Money laundering enables the corrupt to live in comfort and security. It is also used to finance other serious and organised crime such as drug dealing, human trafficking, terrorism and even the illegal arms trade and WMD sanctions busting. The click of a computer mouse in London or the overseas territories can mean untold misery across the globe. The Government’s own impact assessment for the Bill says:

“As a global financial centre, the UK is particularly exposed to the threat of being exploited as a destination or transit point for illicit funds”.

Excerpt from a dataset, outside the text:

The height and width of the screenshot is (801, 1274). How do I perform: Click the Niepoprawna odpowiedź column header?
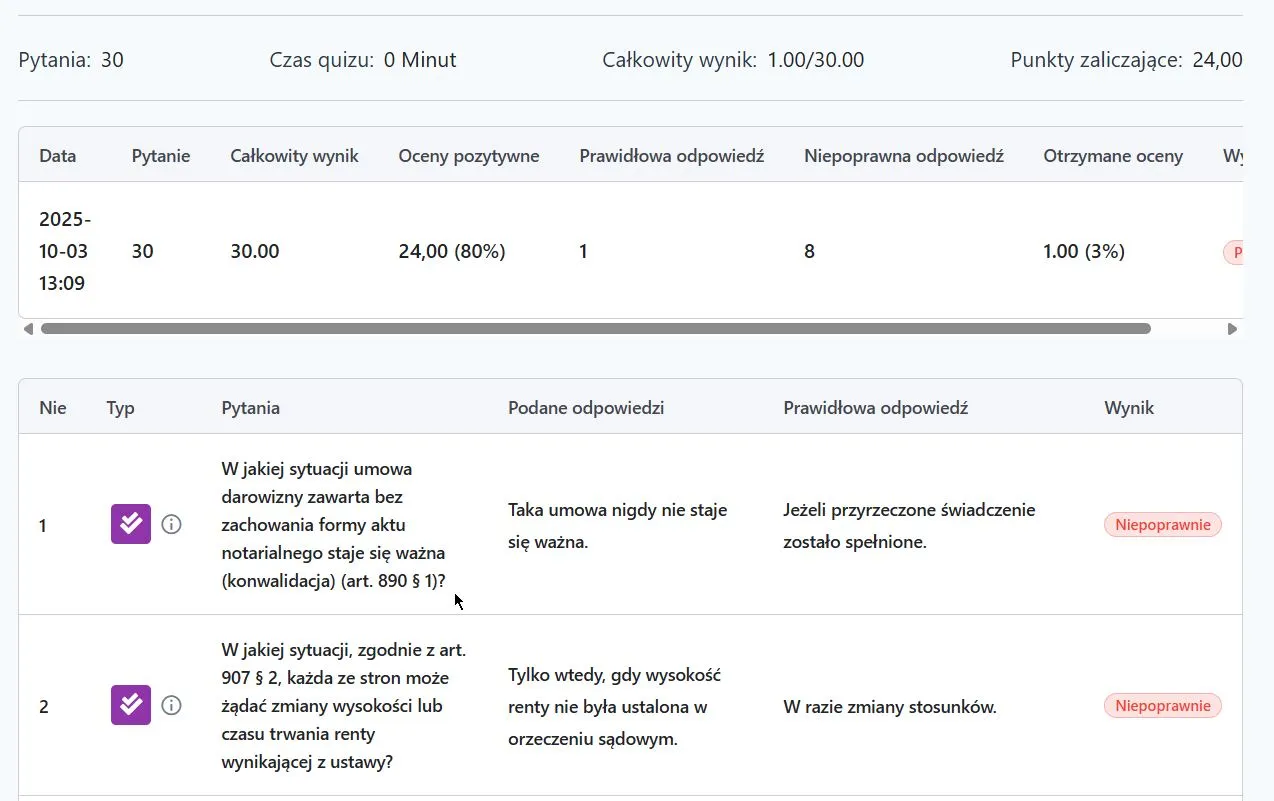[903, 156]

Ministers know that this is a problem. Between 2013 and 2016, David Cameron’s Government issued increasingly strong statements and promises, culminating in the May 2016 global summit. There were three specific proposals: a transparent register of beneficial owners of all companies registered in the UK, similar registers in the British overseas territories and Crown dependencies, and a public register of foreign owners of UK property. However, the implementation has been halting, under-resourced, partial and confused. Currently we have at least 25 different regulatory bodies. It is true that we can now see on the Companies House register who the person is with significant control, but last year 400,000 companies failed to submit the information. Companies House has no due diligence procedure and employs only 20 people to supervise 4 million entries.